(Beginning of DATA SUPPLIED)
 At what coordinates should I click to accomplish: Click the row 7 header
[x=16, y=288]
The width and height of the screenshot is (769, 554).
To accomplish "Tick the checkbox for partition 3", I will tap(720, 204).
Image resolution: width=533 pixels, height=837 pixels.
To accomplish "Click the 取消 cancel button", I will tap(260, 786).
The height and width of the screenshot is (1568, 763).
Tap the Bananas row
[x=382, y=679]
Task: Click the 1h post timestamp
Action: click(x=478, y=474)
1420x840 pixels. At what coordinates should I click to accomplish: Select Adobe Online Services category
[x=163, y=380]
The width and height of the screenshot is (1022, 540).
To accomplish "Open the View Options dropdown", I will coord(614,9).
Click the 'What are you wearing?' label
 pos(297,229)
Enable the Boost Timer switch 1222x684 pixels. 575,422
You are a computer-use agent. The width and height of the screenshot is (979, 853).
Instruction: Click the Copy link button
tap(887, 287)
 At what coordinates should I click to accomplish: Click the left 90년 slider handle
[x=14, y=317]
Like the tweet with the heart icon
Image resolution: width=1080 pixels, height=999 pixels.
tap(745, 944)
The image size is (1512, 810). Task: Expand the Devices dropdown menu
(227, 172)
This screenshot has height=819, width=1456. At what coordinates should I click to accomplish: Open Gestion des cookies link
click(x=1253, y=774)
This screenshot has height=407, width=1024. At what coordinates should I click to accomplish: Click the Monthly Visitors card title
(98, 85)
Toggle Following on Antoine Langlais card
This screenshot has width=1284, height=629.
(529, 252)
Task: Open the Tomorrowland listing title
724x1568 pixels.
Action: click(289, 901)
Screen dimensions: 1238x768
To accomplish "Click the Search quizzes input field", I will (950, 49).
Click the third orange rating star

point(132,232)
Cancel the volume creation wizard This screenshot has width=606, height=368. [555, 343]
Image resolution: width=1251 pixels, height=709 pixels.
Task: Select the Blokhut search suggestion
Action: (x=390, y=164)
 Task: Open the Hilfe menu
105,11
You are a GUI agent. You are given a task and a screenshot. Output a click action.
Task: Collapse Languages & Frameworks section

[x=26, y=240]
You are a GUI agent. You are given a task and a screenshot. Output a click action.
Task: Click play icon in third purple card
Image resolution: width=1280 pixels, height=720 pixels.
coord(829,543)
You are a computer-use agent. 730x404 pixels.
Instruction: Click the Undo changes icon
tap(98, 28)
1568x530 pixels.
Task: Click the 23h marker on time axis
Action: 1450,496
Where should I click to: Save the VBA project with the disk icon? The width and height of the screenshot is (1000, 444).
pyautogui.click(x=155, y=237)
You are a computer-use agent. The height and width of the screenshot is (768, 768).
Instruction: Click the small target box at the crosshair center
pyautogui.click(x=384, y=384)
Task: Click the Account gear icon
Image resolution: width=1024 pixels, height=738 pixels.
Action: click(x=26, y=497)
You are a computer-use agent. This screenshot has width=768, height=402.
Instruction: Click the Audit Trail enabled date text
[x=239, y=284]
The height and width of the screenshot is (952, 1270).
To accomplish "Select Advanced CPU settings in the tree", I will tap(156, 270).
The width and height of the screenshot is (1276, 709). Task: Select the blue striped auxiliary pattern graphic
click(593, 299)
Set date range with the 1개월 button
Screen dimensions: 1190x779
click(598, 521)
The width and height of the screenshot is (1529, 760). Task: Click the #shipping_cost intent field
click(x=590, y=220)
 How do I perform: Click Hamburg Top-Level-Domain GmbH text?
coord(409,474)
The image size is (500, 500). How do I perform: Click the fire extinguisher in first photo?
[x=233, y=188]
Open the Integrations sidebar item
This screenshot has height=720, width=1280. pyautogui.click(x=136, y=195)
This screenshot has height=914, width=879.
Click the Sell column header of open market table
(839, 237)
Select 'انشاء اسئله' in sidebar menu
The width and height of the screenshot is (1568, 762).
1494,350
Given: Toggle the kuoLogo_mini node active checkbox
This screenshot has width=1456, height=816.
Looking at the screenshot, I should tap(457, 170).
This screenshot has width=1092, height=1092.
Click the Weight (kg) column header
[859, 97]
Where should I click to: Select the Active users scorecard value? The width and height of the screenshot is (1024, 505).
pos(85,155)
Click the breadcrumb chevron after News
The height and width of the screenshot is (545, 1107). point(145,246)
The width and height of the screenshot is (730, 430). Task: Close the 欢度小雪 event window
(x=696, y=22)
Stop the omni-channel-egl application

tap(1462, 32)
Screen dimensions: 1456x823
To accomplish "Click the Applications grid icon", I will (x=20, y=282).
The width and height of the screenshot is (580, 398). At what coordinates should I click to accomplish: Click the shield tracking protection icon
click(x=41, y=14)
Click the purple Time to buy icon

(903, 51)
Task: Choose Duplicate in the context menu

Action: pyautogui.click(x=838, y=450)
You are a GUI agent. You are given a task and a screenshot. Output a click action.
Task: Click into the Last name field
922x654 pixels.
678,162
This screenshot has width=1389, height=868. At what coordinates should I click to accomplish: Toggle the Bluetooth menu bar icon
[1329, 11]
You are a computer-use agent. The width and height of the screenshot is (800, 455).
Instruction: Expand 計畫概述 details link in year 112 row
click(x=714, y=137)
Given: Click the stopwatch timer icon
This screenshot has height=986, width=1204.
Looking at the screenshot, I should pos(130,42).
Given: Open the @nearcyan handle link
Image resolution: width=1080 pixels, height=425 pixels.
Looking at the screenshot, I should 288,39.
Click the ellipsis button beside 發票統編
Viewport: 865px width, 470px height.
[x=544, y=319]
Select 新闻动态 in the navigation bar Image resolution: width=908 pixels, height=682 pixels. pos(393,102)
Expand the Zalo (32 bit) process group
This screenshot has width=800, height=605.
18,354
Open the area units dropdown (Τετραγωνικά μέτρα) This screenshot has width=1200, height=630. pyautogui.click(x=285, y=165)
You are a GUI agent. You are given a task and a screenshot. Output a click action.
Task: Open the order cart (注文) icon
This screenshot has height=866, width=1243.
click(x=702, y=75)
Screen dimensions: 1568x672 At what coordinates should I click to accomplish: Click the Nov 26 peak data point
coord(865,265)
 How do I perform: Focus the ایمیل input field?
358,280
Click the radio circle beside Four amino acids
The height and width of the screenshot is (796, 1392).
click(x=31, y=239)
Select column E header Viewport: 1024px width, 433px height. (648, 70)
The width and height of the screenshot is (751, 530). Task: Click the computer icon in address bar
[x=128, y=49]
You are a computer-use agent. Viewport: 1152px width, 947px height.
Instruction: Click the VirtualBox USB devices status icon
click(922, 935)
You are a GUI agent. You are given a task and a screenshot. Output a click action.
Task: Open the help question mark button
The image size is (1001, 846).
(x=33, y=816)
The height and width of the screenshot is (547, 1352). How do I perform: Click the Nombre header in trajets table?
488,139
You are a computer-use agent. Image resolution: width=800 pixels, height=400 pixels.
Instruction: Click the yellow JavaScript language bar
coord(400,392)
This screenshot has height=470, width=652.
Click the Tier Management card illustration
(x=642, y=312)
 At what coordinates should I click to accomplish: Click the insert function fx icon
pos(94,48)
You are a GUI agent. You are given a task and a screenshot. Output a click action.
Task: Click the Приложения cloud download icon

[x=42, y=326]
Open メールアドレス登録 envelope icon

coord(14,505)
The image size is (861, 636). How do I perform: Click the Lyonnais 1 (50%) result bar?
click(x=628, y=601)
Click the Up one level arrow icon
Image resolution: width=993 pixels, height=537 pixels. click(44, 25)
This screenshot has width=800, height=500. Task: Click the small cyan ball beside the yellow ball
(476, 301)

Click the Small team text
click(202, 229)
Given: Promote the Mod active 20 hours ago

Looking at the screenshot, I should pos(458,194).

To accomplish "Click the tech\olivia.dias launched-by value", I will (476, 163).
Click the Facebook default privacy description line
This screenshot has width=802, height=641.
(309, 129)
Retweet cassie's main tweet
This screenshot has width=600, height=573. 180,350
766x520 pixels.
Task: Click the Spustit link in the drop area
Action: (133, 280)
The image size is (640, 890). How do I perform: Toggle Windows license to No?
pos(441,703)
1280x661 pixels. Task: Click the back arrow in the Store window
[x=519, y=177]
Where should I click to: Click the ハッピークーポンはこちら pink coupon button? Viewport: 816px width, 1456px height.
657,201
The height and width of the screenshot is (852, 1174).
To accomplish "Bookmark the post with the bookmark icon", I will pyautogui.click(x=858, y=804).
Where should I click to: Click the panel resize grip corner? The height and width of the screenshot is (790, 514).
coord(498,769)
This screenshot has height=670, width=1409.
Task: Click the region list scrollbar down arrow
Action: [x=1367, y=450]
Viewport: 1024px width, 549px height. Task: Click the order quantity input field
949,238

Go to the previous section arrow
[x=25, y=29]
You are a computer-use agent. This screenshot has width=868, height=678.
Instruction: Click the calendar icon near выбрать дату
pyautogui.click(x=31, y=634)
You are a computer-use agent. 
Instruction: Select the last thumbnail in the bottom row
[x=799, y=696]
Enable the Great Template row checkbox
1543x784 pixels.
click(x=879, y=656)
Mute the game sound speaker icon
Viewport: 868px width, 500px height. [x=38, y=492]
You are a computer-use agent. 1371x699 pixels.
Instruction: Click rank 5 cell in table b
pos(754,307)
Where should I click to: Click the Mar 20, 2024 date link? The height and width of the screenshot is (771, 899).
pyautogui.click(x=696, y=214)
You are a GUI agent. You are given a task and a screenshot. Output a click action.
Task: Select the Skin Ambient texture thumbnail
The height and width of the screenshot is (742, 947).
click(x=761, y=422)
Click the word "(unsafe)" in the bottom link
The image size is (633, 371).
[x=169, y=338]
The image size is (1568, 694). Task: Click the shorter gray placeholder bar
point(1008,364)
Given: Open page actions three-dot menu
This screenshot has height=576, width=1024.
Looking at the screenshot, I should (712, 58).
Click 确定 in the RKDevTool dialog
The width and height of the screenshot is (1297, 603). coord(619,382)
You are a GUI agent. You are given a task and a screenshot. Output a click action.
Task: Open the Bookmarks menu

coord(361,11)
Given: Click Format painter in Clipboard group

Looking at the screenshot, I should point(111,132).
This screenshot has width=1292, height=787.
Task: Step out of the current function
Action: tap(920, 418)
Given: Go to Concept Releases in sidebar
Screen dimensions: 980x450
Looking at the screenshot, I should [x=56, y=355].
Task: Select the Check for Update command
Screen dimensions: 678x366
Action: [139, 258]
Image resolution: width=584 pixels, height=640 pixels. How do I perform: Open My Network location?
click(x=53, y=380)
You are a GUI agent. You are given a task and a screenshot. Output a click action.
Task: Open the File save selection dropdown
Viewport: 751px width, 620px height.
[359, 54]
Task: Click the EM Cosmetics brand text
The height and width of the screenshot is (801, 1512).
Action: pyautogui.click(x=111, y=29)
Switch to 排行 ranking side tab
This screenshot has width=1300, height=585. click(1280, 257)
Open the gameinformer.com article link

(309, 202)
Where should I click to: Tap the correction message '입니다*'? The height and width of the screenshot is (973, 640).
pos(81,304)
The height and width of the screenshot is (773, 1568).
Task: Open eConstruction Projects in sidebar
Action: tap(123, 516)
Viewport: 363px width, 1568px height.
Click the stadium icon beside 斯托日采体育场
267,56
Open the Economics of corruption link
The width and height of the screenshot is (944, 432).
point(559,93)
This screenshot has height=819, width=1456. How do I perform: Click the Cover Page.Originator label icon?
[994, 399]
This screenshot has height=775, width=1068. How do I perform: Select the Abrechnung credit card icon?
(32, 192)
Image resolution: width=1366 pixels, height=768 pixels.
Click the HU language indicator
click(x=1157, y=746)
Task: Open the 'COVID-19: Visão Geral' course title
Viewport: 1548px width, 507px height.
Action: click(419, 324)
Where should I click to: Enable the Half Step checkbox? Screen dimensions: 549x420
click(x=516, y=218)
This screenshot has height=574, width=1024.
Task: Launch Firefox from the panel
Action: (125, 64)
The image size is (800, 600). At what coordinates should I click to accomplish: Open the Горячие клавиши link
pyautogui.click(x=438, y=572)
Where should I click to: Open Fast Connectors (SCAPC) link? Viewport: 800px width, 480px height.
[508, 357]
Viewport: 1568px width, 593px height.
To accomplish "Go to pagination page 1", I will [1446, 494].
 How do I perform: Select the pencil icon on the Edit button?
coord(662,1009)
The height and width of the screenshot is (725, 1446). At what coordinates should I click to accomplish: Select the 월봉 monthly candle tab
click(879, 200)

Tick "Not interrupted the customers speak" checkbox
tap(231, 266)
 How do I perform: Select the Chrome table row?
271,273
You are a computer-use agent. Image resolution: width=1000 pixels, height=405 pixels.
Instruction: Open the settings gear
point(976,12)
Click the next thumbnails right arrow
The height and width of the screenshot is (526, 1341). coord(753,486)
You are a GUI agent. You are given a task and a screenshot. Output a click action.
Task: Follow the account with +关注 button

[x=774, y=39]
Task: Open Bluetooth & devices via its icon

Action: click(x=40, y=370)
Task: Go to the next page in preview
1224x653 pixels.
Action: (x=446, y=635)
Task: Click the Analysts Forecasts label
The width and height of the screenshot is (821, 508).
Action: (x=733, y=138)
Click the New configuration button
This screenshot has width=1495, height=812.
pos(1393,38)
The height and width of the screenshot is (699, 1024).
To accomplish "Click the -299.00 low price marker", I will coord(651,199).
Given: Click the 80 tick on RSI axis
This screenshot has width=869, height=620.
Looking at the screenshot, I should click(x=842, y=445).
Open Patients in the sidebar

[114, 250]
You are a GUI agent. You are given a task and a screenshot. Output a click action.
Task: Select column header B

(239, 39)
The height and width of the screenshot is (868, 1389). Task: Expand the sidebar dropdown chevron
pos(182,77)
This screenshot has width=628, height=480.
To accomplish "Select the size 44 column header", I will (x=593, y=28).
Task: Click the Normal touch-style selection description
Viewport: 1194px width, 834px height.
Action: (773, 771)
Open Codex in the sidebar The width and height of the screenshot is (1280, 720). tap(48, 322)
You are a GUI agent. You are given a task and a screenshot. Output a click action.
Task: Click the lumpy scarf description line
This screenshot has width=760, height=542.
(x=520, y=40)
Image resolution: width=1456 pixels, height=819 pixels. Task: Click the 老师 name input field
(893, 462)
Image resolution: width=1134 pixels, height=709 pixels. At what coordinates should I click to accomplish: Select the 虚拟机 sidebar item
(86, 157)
(End of DATA SUPPLIED)
◆ ABOUT THIS EXERCISE ◆
For each line above that carries the word "selection", copy it out.

◆ ANSWER FOR THIS EXERCISE ◆
Task: Open the File save selection dropdown
Task: Click the Normal touch-style selection description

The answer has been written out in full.